- **Aufgabe A**:
Wer ist laut dem Auszug über die Haushaltsdebatte Fraktionsvorsitzender der SPD?

------ Zu lesender Auszug ------

Bereits im Vorfeld hatten SPD und FDP signalisiert, dass man dem Haushalt wegen einer befürchteten Überschuldung nicht zustimmen wolle. Als dann vor dem Haushalt über den Stellenplan diskutiert wurde, griffen die Kritiker diesen bereits an, weil er mehr Personal und auch Höhergruppierungen vorsieht.
Werner Oder (FDP) betonte: „Ich lehne diesen Stellenplan ab. Die Personalkosten explodieren. Das ist dem Bürger nicht mehr zuzumuten.“ der SPD-Fraktionsvorsitzende Samir Schneider wünschte sich die Vertagung des Stellenplans und bekam Unterstützung vom FDP-Fraktionsvorsitzenden Klaus Preis: „Wir wollen nicht leichtfertig zustimmen“, sagte dieser und forderte auch die 22 tariflichen Anhebungen unter die Lupe zu nehmen.

------ Aufgeführte Einträge ------

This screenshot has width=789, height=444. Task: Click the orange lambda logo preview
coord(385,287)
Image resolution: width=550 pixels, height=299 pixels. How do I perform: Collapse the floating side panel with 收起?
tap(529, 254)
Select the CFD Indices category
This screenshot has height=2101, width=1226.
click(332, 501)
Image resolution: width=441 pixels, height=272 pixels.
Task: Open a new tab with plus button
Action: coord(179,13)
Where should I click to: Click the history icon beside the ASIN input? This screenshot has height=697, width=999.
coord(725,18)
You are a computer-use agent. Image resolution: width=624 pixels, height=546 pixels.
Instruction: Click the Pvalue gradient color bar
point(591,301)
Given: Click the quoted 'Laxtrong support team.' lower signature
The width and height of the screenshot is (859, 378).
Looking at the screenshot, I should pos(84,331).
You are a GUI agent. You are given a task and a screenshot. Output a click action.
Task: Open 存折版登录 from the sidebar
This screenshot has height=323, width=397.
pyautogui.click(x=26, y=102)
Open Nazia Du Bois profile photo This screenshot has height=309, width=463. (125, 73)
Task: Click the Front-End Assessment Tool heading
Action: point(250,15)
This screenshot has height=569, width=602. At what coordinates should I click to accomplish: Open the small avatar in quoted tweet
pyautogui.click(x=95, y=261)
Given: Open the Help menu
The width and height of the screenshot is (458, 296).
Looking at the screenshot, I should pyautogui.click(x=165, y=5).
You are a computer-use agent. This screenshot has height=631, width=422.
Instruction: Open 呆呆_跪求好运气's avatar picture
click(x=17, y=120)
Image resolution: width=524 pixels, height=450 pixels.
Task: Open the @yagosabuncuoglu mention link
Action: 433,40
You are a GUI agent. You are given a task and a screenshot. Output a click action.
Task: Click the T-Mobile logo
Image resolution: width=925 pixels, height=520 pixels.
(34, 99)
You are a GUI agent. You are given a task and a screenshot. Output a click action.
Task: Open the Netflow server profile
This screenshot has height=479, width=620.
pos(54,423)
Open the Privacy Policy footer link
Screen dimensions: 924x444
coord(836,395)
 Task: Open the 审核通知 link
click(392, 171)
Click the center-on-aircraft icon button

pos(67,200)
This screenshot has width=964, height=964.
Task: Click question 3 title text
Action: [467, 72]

------

- **Aufgabe B**:
Entnimm den Einträgen die Zeilen vom ersten Eintrag bis einschließlich der Zeile mit „Looking at the screenshot, I should pyautogui.click(x=165, y=5).“ und gib sie unverändert wieder.

- **Richtige Antwort A**:
Samir Schneider

- **Richtige Antwort B**:
This screenshot has width=789, height=444. Task: Click the orange lambda logo preview
coord(385,287)
Image resolution: width=550 pixels, height=299 pixels. How do I perform: Collapse the floating side panel with 收起?
tap(529, 254)
Select the CFD Indices category
This screenshot has height=2101, width=1226.
click(332, 501)
Image resolution: width=441 pixels, height=272 pixels.
Task: Open a new tab with plus button
Action: coord(179,13)
Where should I click to: Click the history icon beside the ASIN input? This screenshot has height=697, width=999.
coord(725,18)
You are a computer-use agent. Image resolution: width=624 pixels, height=546 pixels.
Instruction: Click the Pvalue gradient color bar
point(591,301)
Given: Click the quoted 'Laxtrong support team.' lower signature
The width and height of the screenshot is (859, 378).
Looking at the screenshot, I should pos(84,331).
You are a GUI agent. You are given a task and a screenshot. Output a click action.
Task: Open 存折版登录 from the sidebar
This screenshot has height=323, width=397.
pyautogui.click(x=26, y=102)
Open Nazia Du Bois profile photo This screenshot has height=309, width=463. (125, 73)
Task: Click the Front-End Assessment Tool heading
Action: point(250,15)
This screenshot has height=569, width=602. At what coordinates should I click to accomplish: Open the small avatar in quoted tweet
pyautogui.click(x=95, y=261)
Given: Open the Help menu
The width and height of the screenshot is (458, 296).
Looking at the screenshot, I should pyautogui.click(x=165, y=5).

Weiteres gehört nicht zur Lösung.